百度谷歌搜索无果,心态要崩,因为遇到很多次Ubuntu图形系统崩溃都修理不好,而对于现在的图形处理等任务又不能不用图形桌面。虽然在学习中也知道了一些lightdm和gdm的东西,但几个命令操作来加上重启都无效。想着把nvidia的东西都重新搞一遍,又不得不搞cuda的事情。
实话说心累,Linux的图形桌面总感觉不稳定,不像Windows那种图形界面就是内核一部分,机器启动就是带桌面的,否则就是进不去。折腾了很久,最终决定将cuda重新安装,因为我记得cuda安装的时候会装驱动。还是我原来博客中的问题,apt安装不上cuda,用aptitude卸载cuda,结果系统桌面就正常了。

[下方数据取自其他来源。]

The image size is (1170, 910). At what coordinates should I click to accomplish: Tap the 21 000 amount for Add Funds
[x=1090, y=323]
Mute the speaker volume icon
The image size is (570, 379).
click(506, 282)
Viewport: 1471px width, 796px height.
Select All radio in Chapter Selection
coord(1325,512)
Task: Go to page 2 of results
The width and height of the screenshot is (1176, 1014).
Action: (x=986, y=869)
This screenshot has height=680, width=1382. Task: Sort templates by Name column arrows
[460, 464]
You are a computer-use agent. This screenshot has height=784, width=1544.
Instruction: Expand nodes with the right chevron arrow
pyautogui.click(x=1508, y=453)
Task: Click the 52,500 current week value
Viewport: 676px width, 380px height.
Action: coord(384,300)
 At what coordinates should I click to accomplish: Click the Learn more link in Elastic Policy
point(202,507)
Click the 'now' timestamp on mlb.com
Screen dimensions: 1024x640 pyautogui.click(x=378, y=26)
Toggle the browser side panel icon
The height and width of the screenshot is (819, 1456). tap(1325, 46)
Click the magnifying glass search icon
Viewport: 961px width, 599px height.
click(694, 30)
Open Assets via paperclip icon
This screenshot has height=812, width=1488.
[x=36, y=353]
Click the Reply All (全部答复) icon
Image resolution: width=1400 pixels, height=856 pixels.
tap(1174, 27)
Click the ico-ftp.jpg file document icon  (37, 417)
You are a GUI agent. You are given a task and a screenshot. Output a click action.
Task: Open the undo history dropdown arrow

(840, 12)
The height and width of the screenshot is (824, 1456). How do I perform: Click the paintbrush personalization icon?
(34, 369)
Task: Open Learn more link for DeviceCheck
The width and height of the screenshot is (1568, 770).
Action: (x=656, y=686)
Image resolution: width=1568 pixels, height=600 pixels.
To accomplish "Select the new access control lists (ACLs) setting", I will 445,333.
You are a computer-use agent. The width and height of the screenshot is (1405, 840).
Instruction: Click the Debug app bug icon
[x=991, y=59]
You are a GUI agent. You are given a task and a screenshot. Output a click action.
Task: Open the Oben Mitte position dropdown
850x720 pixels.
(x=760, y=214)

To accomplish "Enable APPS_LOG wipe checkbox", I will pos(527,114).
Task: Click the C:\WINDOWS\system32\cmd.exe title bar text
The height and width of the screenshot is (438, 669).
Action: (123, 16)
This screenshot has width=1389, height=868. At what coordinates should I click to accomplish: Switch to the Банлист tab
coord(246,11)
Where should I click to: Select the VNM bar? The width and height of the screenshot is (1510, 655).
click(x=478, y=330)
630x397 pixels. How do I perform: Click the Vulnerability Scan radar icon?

接着使用aptitude安装cuda,无奈系统又和原来一样了,无法进入桌面:
Sep 12 19:38:56 hp-server2 /usr/lib/gdm3/gdm-x-session[19106]: (EE) NVIDIA(GPU-0): Failed to initialize the NVIDIA GPU at PCI:33:0:0. Please
Sep 12 19:38:56 hp-server2 /usr/lib/gdm3/gdm-x-session[19106]: (EE) NVIDIA(GPU-0): check your system's kernel log for additional error
Sep 12 19:38:56 hp-server2 /usr/lib/gdm3/gdm-x-session[19106]: (EE) NVIDIA(GPU-0): messages and refer to Chapter 8: Common Problems in the
Sep 12 19:38:56 hp-server2 /usr/lib/gdm3/gdm-x-session[19106]: (EE) NVIDIA(GPU-0): README for additional information.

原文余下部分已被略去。